Conformational alterations in the ermC transcript in vivo during induction

Abstract

ermC is an inducible antibiotic resistance gene from Staphylococcus aureus, one of several whose expression is regulated at the level of mRNA secondary structure. During induction of ermC, the inhibition of a ribosome active in translation of a short leader peptide by low levels of antibiotic belonging to the macrolide-lincosamide-streptogramin b family is believed to cause a rearrangement in mRNA secondary structure. The resultant conformational isomerization unmasks the methylase ribosome binding site and initiator Met codon, causing increased translation of the ermC transcript.
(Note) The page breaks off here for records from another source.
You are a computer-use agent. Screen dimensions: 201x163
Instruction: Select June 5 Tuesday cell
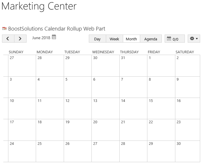point(78,87)
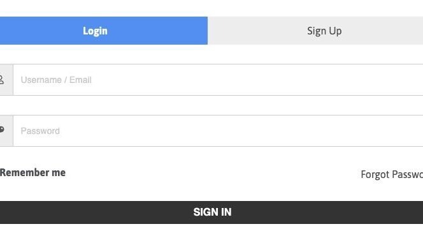Click the key icon box left of Password
This screenshot has height=238, width=423.
pos(6,131)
Expression of ermC can also be demonstrated in Bacillus subtilis carrying plasmid pE194. To probe the ermC transcript in vivo during induction, ermC was transferred to B. subtilis by transformation and the resultant transformants were treated with dimethyl sulfate which reacts with N-1 of adenine and N-3 of cytosine residues in a manner that is sensitive to secondary structure. The bases modified in vivo were detected by primer extension with reverse transcriptase using total cellular RNA as template and a complementary ermC-specific oligonucleotide as primer. Physical evidence was obtained for the secondary structural rearrangements predicted by the ermC regulatory model. Additionally, physical evidence was obtained demonstrating that during induction, the stalled ribosome protects codons 9 and 10 of the leader peptide from modification by dimethyl sulfate, in agreement with genetic data obtained previously that identified the integrity of codons 5-9 as critical for induction of ermC by erythromycin.